» Required task 1: Write out the passage on graphics card passthrough, beginning at the words "The problem was" and stopping after "unmappable ROM BAR).".

» Page excerpt:
I explored the option to add another graphics card. A USB card won't be recognized by the system BIOS to use for POST. The only other card I could add would be connected by a PCIe 1x to PCIe 16x riser card (which did work by the way for passthrough, but a need to pass through a x16 slot), but it would require modding the mainboard BIOS to get it use it as primary. So I looked for another solution.

 

The problem was caused by the VBIOS on the video card, as mentioned on http://www.linux-kvm.org/page/VGA_device_assignment:

To re-run the POST procedures of the assigned adapter inside the guest, the proper VBIOS ROM image has to be used. However, when passing through the primary adapter of the host, Linux provides only access to the shadowed version of the VBIOS which may differ from the pre-POST version (due to modification applied during POST). This has be been observed with NVDIA Quadro adapters. A workaround is to retrieve the VBIOS from the adapter while it is in secondary mode and use this saved image (-device pci-assign,...,romfile=...). But even that may fail, either due to problems of the host chipset or BIOS (host kernel complains about unmappable ROM BAR).

» Recorded information:
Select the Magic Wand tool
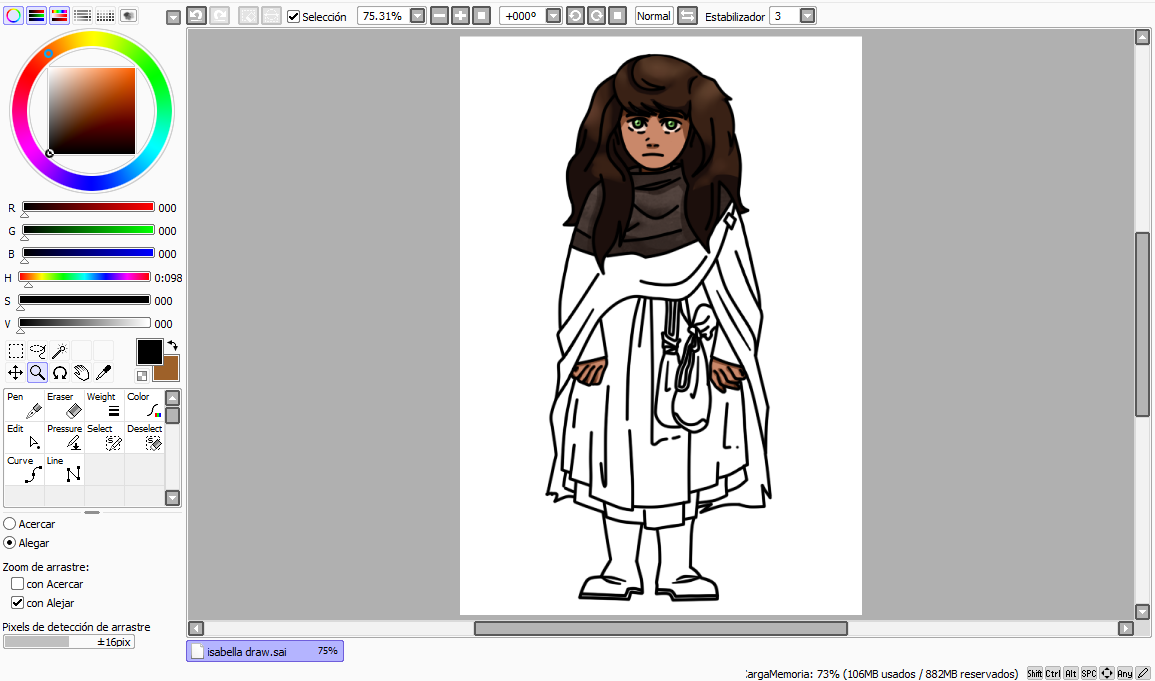This screenshot has width=1155, height=681. (60, 351)
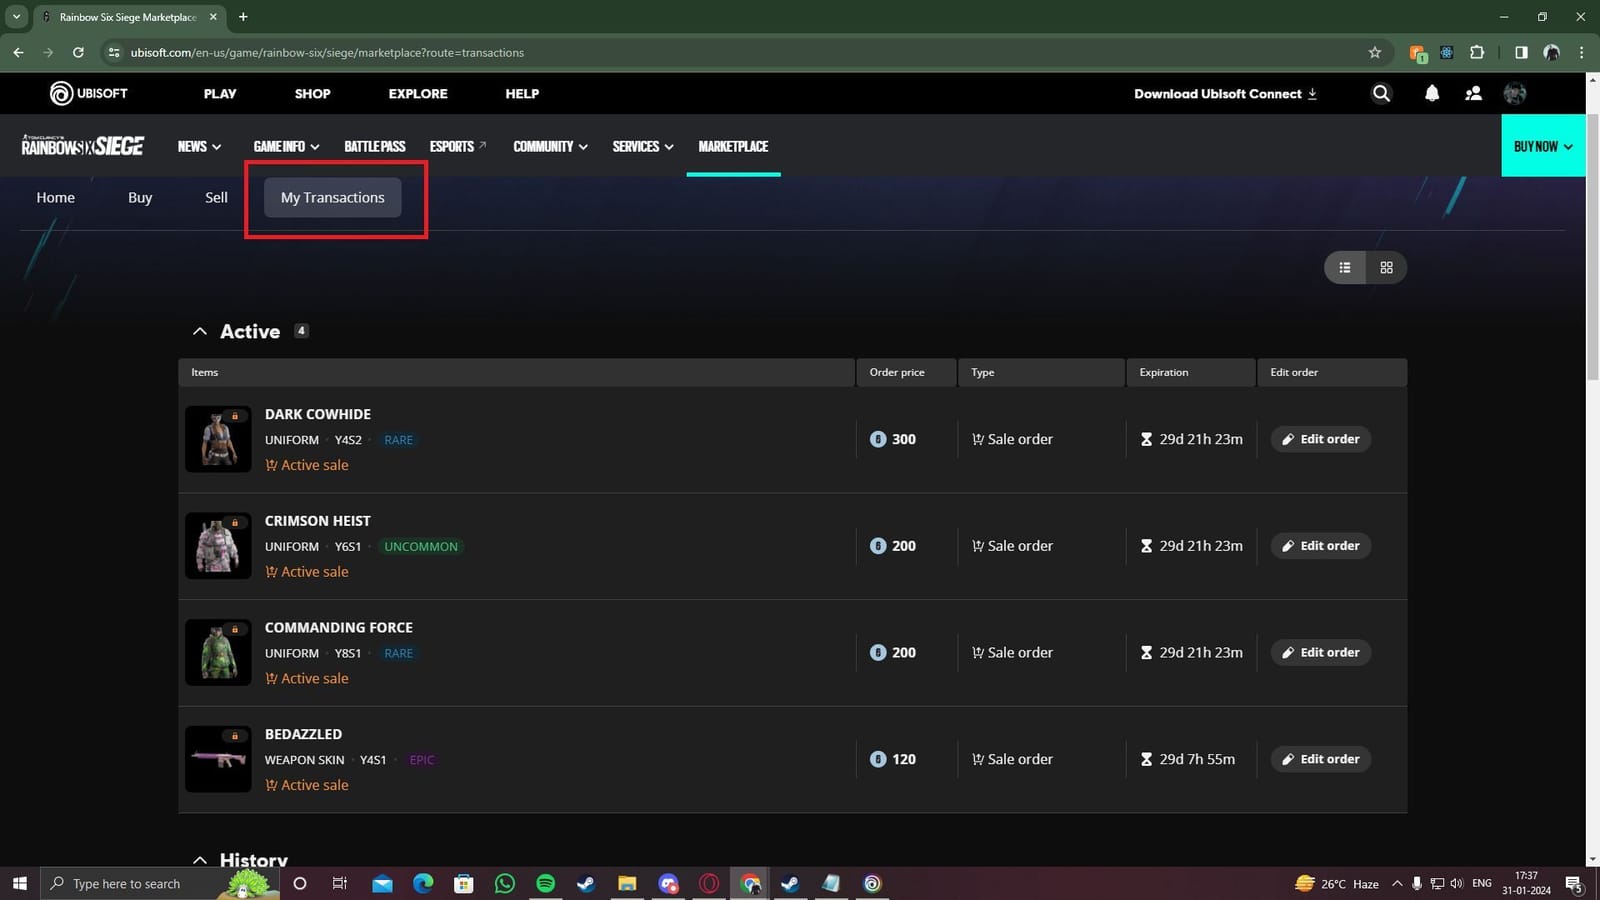Adjust volume from the system tray
1600x900 pixels.
(x=1456, y=883)
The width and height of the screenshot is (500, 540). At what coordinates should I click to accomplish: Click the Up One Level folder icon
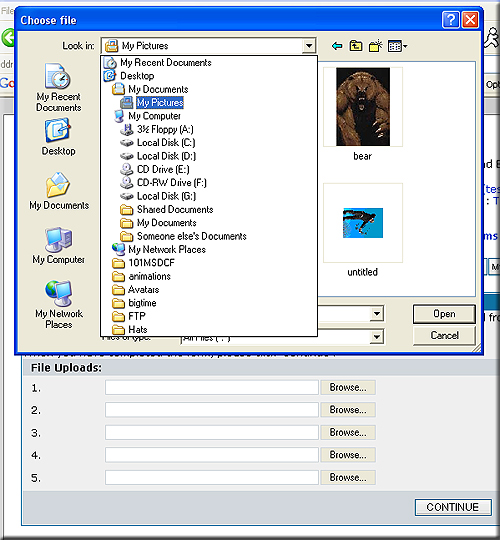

» Required task 2: Reproduce all of the rows above with "folder icon" replaced by "folder button", leaving everything else unchanged and omitting the pictures.

» Output 1:
The problem was caused by the VBIOS on the video card, as mentioned on http://www.linux-kvm.org/page/VGA_device_assignment:

To re-run the POST procedures of the assigned adapter inside the guest, the proper VBIOS ROM image has to be used. However, when passing through the primary adapter of the host, Linux provides only access to the shadowed version of the VBIOS which may differ from the pre-POST version (due to modification applied during POST). This has be been observed with NVDIA Quadro adapters. A workaround is to retrieve the VBIOS from the adapter while it is in secondary mode and use this saved image (-device pci-assign,...,romfile=...). But even that may fail, either due to problems of the host chipset or BIOS (host kernel complains about unmappable ROM BAR).

» Output 2:
Select the Magic Wand tool
This screenshot has width=1155, height=681. (60, 351)
Adjust volume from the system tray
1600x900 pixels.
(x=1456, y=883)
The width and height of the screenshot is (500, 540). At what coordinates should I click to accomplish: Click the Up One Level folder button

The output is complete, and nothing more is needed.